▶ _EXTRACT TO READ_:

In total, 775 headlines were analysed, separately, according to the case. The first emerging finding is the difference in volume between articles (refer to Figure 1). All outlets, except for ABC News, covered Aleppo more extensively. In the case of Aleppo, the articles are longer and diverge towards international issues. Contrastingly, the articles on Mosul are shorter and focus on military operations. There are significantly more articles available on Aleppo from the New York Times and Fox News, illustrating the framing technique of ‘contrasting magnitude’, which, “magnifies those elements of depicted reality that favor one side’s position” (Entman, 2004, p30). While these two battles caused thousands of civilian casualties, in densely populated areas, the media magnified the Battle of Aleppo, aligning its coverage with US government foreign policy (US Department of State, 2020). The Nvivo12 ‘cloud word’ tool permitted to identify the words used in the headlines with a minimum frequency of 50:
Figure2: Mosul coverage cloud word
Figure 3: Aleppo coverage cloud word
The use of different vocabularies between the two cases is apparent. In the case of Mosul, adjectives such as ‘liberation’ and ‘victory’ appear systematically, attaching a positive moral terminology, which again aligns with the position of the US government (US Department of Defence, 2017). The keywords focus principally on the military operations and advances of the coalition against the Islamic State (ISIS). The words ‘deaths’ and ‘killed’ were mainly linked to the Islamic State, denouncing the actions of the adversary. Contrastingly, to cover Aleppo, adjectives such as ‘victory’ or ‘liberation’ are not used. The headlines are more focused on the death toll and devastation caused by military operations, expressing strong moral condemnations. Words such as ‘siege’ are prominent to describe Aleppo, emphasizing the violence of the war frame.

▶ _SOURCE DATA_:
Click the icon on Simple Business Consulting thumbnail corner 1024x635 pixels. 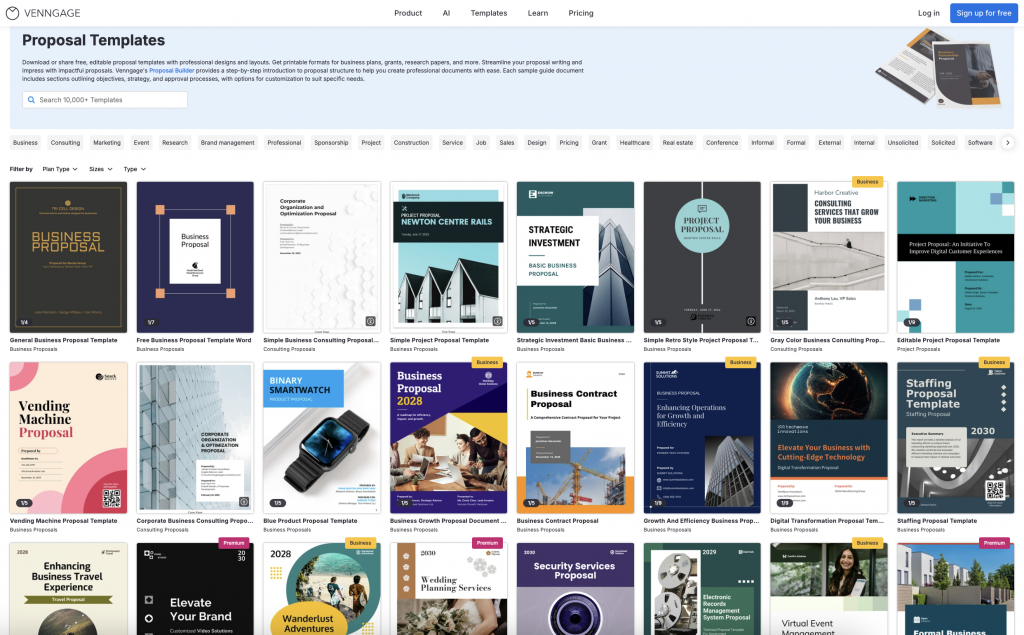370,321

▶ _INSTRUCTIONS TO FOLLOW_: Extend the passage on how news outlets framed the battles of Mosul and Aleppo, picking up right after its final sentence. The lines above are separate material and have no connection to the text on news coverage of Aleppo and Mosul.

▶ _RESULT BELOW_:
However, the software analysis of the headlines solely cannot capture the subtilty of framing. As the software analyses single words, the combination of words or rhetorical devices are excluded, which emphasizes the need for a complementary manual analysis. A particular headline from the New York Times summarises this established narrative, “U.S. forces play a crucial role against ISIS in Mosul” (New York Times, 2017). Other recurrent words are “retake”, “advance”, “progress”, which can be aimed to incite a positive judgment from readers. Keywords used over thirty times to describe the Battle of Aleppo were “agony”, “failed”, and “hell”. An August 3rd, 2016 article from the New York Times had for headline, “The case for (finally) bombing Assad.” No headlines on Aleppo focused on actions by rebel groups, some of which had the US government supports. The analysis of headlines highlights a significant contrast, reflecting the position of the US government in both conflicts and providing additional evidence towards bias.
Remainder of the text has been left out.